(Saved data entries)

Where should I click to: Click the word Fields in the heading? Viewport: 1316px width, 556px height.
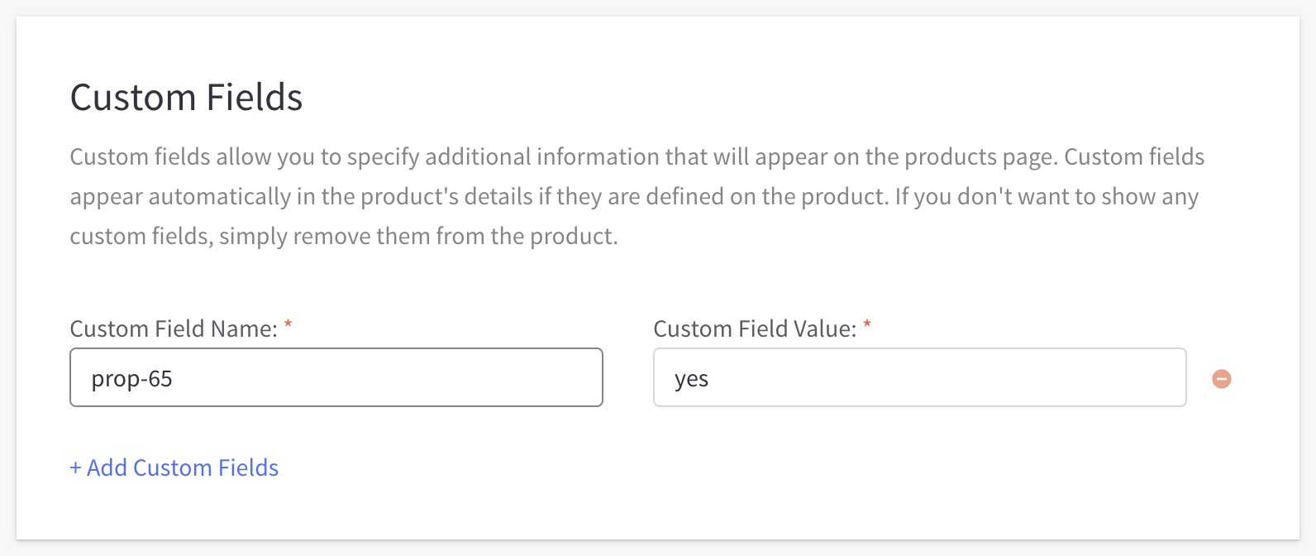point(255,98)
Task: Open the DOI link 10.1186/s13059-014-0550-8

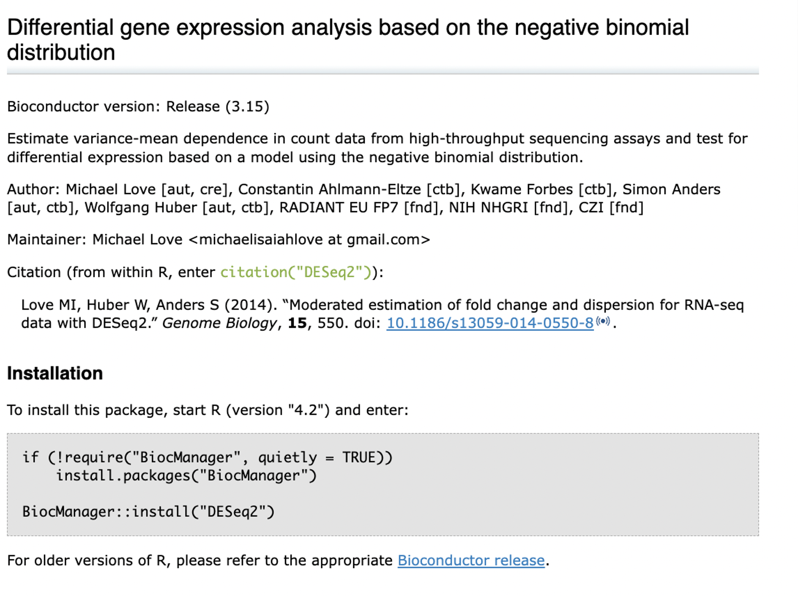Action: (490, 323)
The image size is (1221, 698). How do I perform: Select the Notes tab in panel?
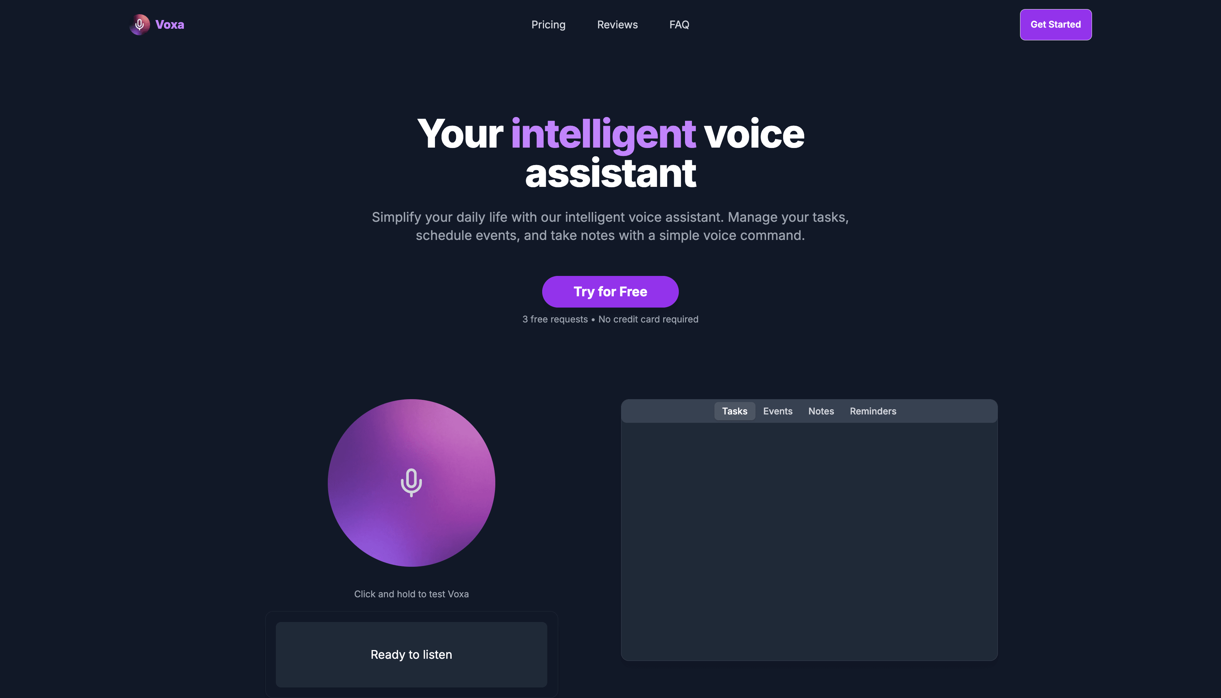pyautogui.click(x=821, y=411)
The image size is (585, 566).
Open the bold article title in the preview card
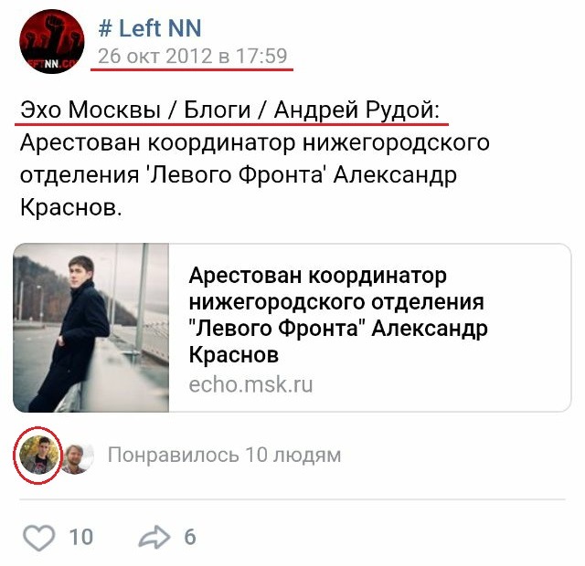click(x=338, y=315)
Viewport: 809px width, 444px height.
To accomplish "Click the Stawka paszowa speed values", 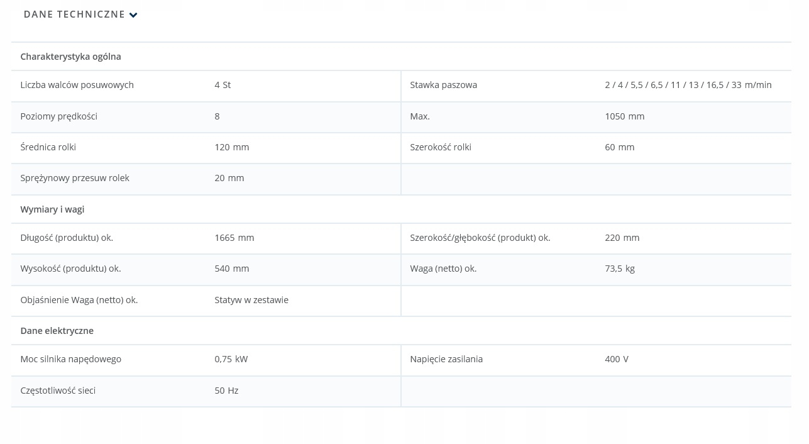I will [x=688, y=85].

= TASK BRIEF =
Repeat exactly the lines above, beginning at the one containing "Task: Open the" and ending at the one containing "Viewport: 809px width, 444px height.". Do not carry over any pictures.

= WORKED SOLUTION =
Task: Open the DOI link 10.1186/s13059-014-0550-8

Action: (490, 323)
The image size is (1221, 698). How do I perform: Select the Notes tab in panel?
pyautogui.click(x=821, y=411)
The image size is (585, 566).
Open the bold article title in the preview card
click(x=338, y=315)
Viewport: 809px width, 444px height.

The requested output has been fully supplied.